The State of subtitling access in EU: 2015 Report (note that captions are called subtitles in Europe) finds that captioning levels differ widely across countries. The countries with the highest levels of TV captioning include the UK, Netherlands, Sweden, Belgium (Flanders) and France.
The Czech Republic, Austria, Slovenia, Finland, Denmark and Spain are among the countries that have all increased their caption levels since the last EFHOH report in 2011, but their levels still remain well below those of the highest-achieving countries. At the lowest end of the scale were countries such as Germany, Slovakia and Poland, where the report states that levels of captioning are “nowhere near enough”.
In general, the report finds that caption levels provided by private broadcasters were significantly lower than those provided by public broadcasters. The exceptions were countries which have “the most effective regulations and guidance”.

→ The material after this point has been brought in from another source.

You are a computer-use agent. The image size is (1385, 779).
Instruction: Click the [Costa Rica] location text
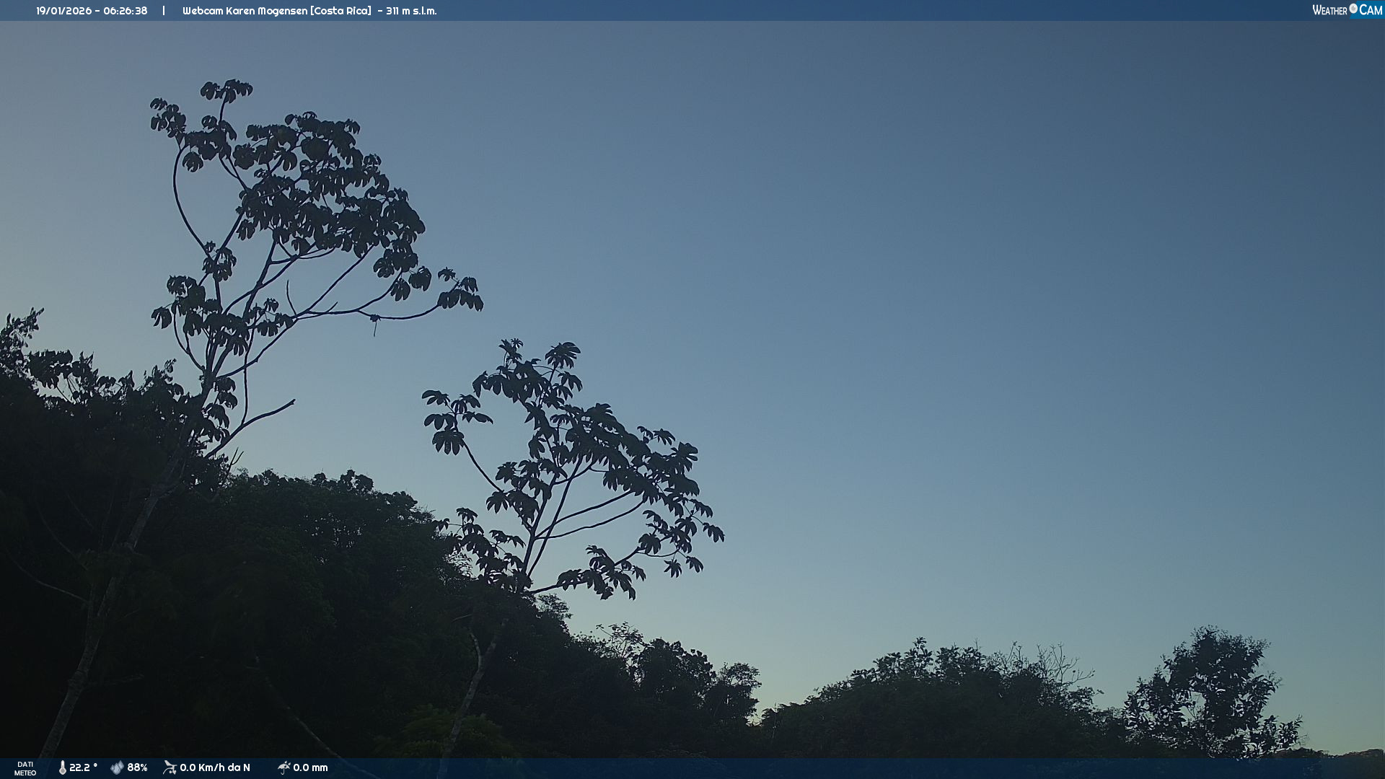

Captioning levels on video-on-demand services was generally very low, although there were a few exceptions, including the BBC’s iPlayer catch-up TV service, and the Dutch national online catch-up service Uitzending Gemist.
The report notes that Netflix has a good provision of captions, but only in certain languages. These mixed results for VOD accessibility match the findings of Media Access Australia’s recent report, Access on Demand: captioning and audio description on video on demand services.
The report finds that the situation with captioning in cinema is also unsatisfactory. While non-native films in other languages are routinely subtitled in European countries, native films are rarely captioned, and when they are, there may only be a few screenings of them per week. Exceptions are the UK and Sweden, where cinema captioning is becoming increasingly frequent.
The report notes that it was not possible to obtain data from some countries, and there were inconsistencies in the way that countries recorded accessibility data. It recommends that EU member states replicate the approach taken by the UK communications regulator Ofcom, which provides clear guidance and guidelines, and imposes captioning targets which are regularly raised.